Toy Stories

The opening of the latest Toy Story has people remembering their favorite toy as a child and, judging by this blog post from Bob Mondello with NPR personalities showing their favorite toy, many people have rescued theirs from the ash heap of history.

Try as I might, I can’t recall a favorite “toy” as a kid. I’d kill, still, for a good Wiffle Ball game, but that’s not something you save. I played a lot of “dice baseball” games and I still have some of those around, but that’s only because I played it as an adult, too.

A few years ago, my mother sent this to me:

toy_story.JPG

The problem is I can barely remember playing with it. I must have, though. Its eyes are gone, the music box attached to its belly as if it were a State Fair cow stomach exhibit doesn’t work anymore, and it appears to have been squeezed regularly. But it has no particular emotional meaning, as evidence by the fact that it currently is guarding the detrius of the workbench in the garage.

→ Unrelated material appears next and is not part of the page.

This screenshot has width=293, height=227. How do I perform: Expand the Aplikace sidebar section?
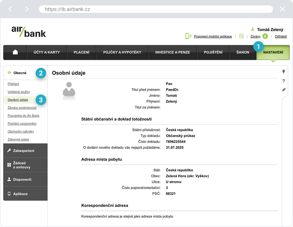(x=25, y=194)
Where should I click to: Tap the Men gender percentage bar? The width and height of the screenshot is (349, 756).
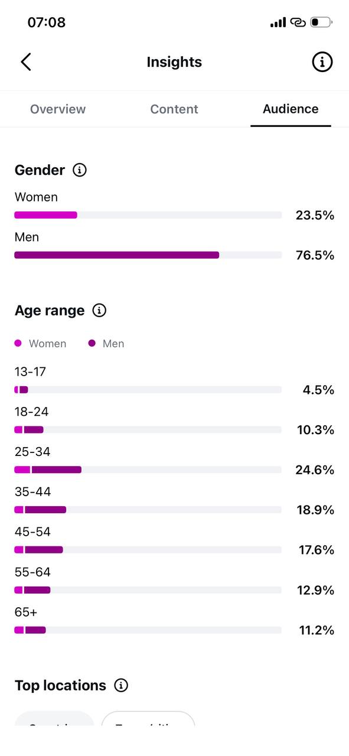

I have a few toys — besides the closet full of Beanie Babies — that the kids had when they were small, but they probably have more meaning to me, than them.

Do kids still play with toys? Toys that you can hold, or throw, or shove in the closet at some point until their mother digs it out and sends it to them decades from now? Or will today’s kids some day find an old — probably cracked — CD, and suppress a tear as they recall their moments snuggling with World of Warcraft?

Let’s see Pixar make a movie out of that!